> **EXERCISE DIRECTIONS**: Since pictures are not part of the copy, please output only the lines from the one with "You are a GUI" through the end of the data below, exactly as written.

> **EXTRACTED INFORMATION**:
Start of Block

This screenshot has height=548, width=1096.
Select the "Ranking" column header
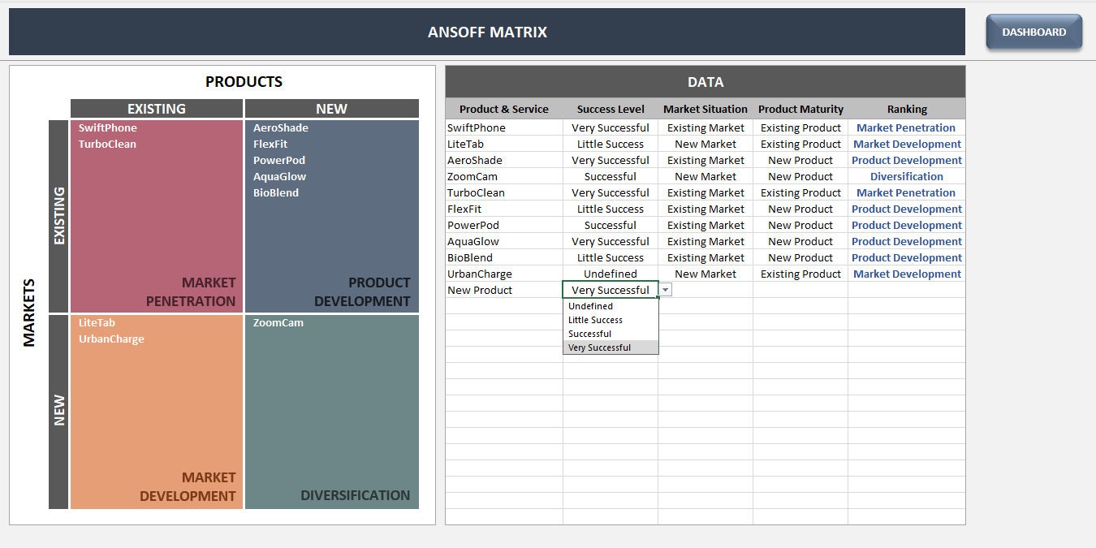coord(906,109)
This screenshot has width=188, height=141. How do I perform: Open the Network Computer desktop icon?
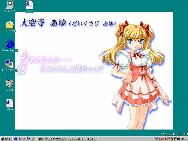(9, 64)
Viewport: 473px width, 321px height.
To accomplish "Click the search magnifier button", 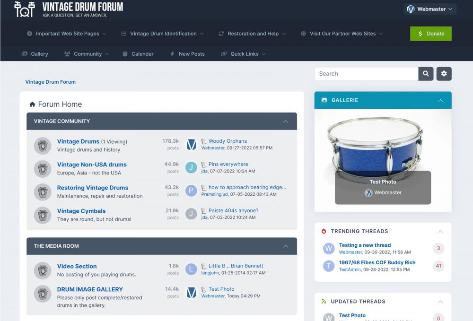I will 426,74.
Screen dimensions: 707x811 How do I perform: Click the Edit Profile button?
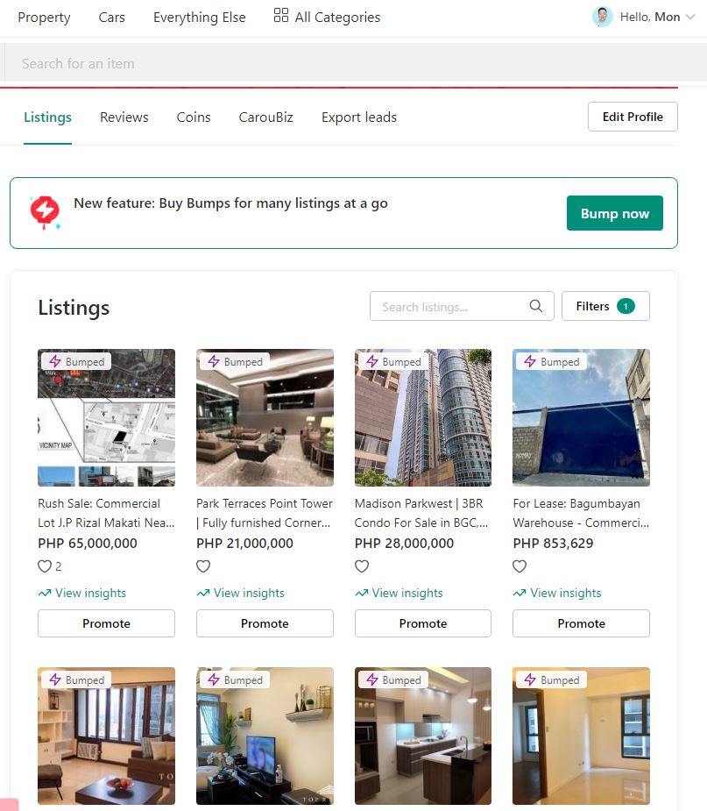pyautogui.click(x=633, y=117)
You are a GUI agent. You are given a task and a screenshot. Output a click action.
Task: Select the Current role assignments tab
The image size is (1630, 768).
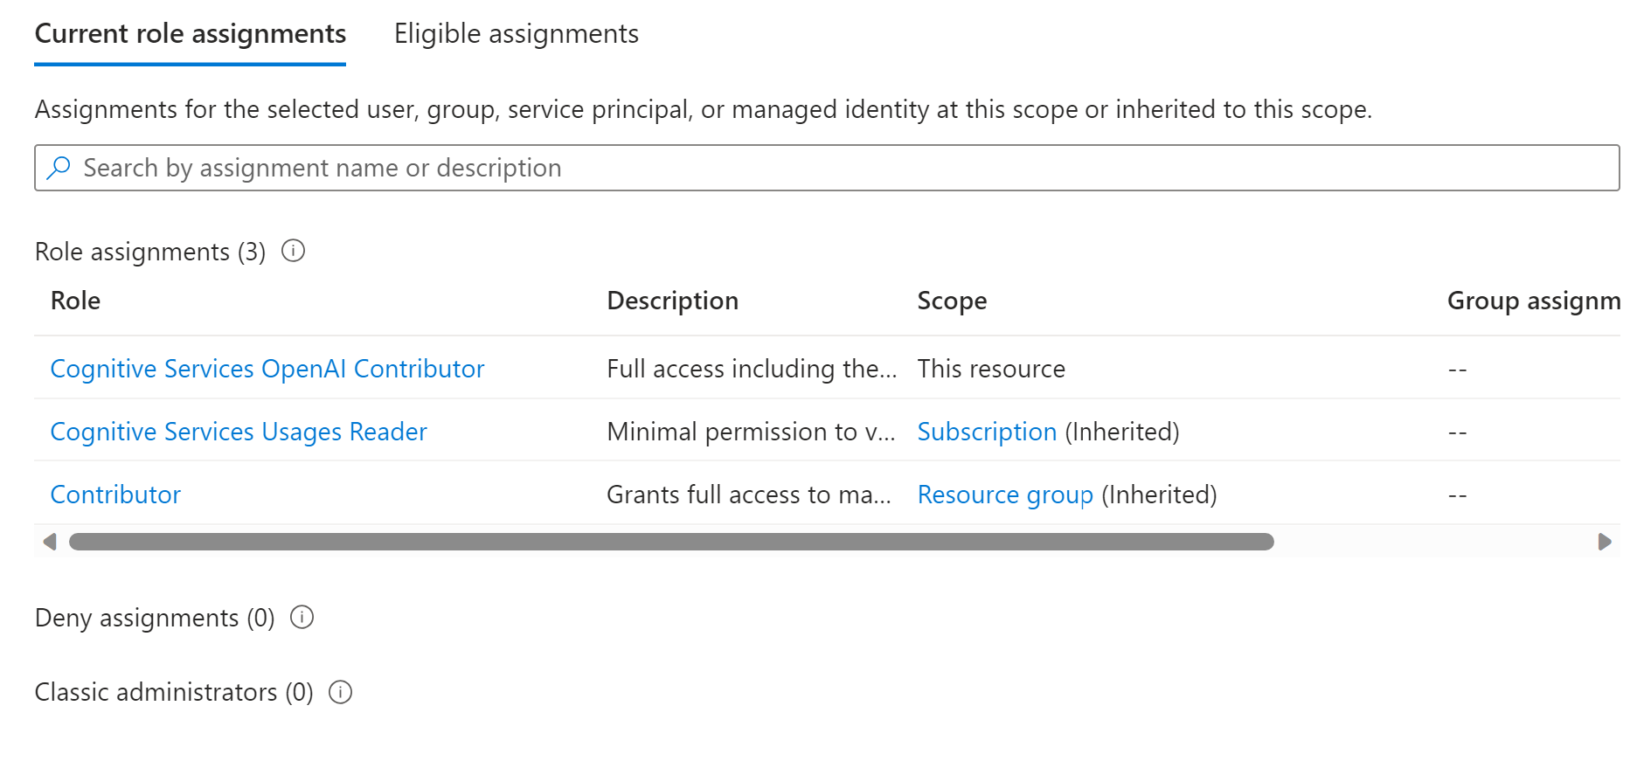point(190,33)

End of Block

> **SOLUTION BELOW**:
You are a GUI agent. You are given a task and a screenshot. Output a click action.
Task: Select the Current role assignments tab
The image size is (1630, 768).
point(190,33)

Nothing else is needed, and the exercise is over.